Thursday, June 12, 2014

THE LORD SPOKE (June 12)

Daily Reflections from Scripture:

Old Testament: I Chronicles 8-9

That the author of Chronicles was a priest in Jerusalem is nowhere more evident than in this chapter. Though the theory of priestly perspective has been over-worked and, in some cases, abused (e.g. "deuteronomistic history"), it goes a long way to explain some of the inclusions and exclusions we find in the Chronicles. Jewish tradition attributes the book to Ezra and this chapter contains one strong hint that the final form of the book did come in the fifth century B.C. (vs. 2 - "now the first to resettle on their own property in their own towns were some Israelites, priests, Levites and temple servants").

Notice the joyful return of the priests, Levites, and temple servants to their tasks in Jerusalem:
  • I Chron. 9:11 - "in charge of the house of God"
  • I Chron. 9:13 - "responsible for ministering in the house of God"
  • I Chron. 9:19 - "gatekeepers...responsible for guarding the thresholds of the Tent just as their fathers had been responsible for guarding the entrance to the dwelling of God"
  • I Chron. 9:26 - "entrusted with the responsibility for the rooms and treasuries in the house of God"
  • I Chron. 9:28 - "in charge of the articles used in the temple service"
  • I Chron. 9:29 - "assigned to take care of the furnishings and all the other articles of the sanctuary"
  • I Chron. 9:30 - "took care of mixing the spices"
  • I Chron. 9:31 - "entrusted with the responsibility for baking the offering bread"
  • I Chron. 9:32 - "in charge of preparing for every Sabbath"
  • I Chron. 9:33 - "musicians...responsible for the work day and night"
And all of these had been "assigned to their positions of trust by David and Samuel the seer" (vs. 22) over five hundred years before! Indeed, one of their number had much earlier written:

How lovely is your dwelling place, O Lord Almighty!
My soul yearns, even faints, for the courts of the Lord;
My heart and my flesh cry out for the living God.

Even the sparrow has found a home, and the swallow a nest for herself,
Where she may have her young - a place near your altar,
O Lord Almighty, my King and my God.

Blessed are those who dwell in your house; they are ever praising you....
Better is one day in your courts than a thousand elsewhere;
I would rather be a doorkeeper in the house of my God than dwell in the tents of the wicked.
Psalm 84:1-4, 10

Are you dwelling in the shadow of The Most High?


New Testament: Galatians 1

Paul is bull-dogmatic about the gospel of divine accomplishment vs. the gospel of human achievement. It was the opposite of what the Judaizers were pushing and he’d come out of just that mind-set. He says he was “extremely zealous” in that former pursuit. Tradition can do that to you!

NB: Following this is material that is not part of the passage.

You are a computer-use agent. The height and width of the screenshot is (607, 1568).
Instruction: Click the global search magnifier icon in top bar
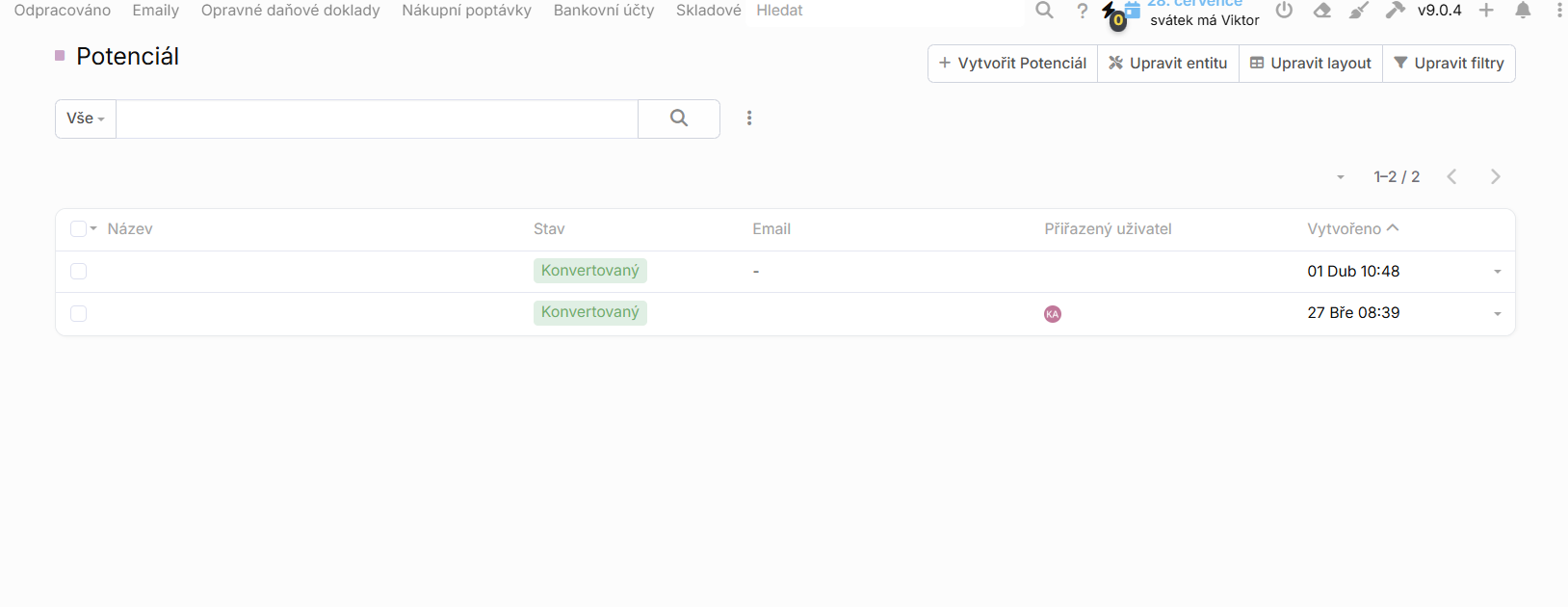tap(1044, 11)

The Judaizers were Jewish believers who taught that ceremonial practices of the Old Covenant were still binding. Worse, their teaching inevitably led to the substitution of legalistic works for faith-based justification. Rather than being “by grace, through faith” alone, salvation was conditioned upon keeping certain legal requirements, especially circumcision.

Paul, on the other hand, had broken with “the traditions of my fathers” (Gal. 1:14) - that religious system that had developed between the Old Testament and the New Testament. It had come about by generations of oral transmission of rabbinic teachings. By its very nature, it had grown increasingly complex and cumbersome. Paul had been steeped in that tradition at the feet of no less than Gamaliel (Acts 22:3).

That’s what makes his conversion so striking. Judaism is a tight system and its appeal to tradition is very attractive. Paul had advanced well and was set for a major position within Judaism. When God got a hold of him, his turn-around was absolute. He spent the next three years on the back-side of the desert (Gal. 1:17-18) retooling his theology to New Covenant thinking. When he did finally come out the other side, he was a powerhouse preacher of “justification by faith”, plus nothing. This letter to the Galatians and his magnum opus - the Epistle to the Romans - was the result.

He made the choice very clear - either you follow the ways of God or you follow the ways of men (Gal. 1:10). There are no other categories. The gospel came by direct revelation from God (Gal. 1:11-12) and was not something made up by man. Nor can man add anything to it for then it becomes “no gospel at all”.

We can be - yea, must be - bull-dogmatic about this point. Salvation is by grace, through faith alone. There is absolutely no other requirement and any attempt to do so nullifies God’s work.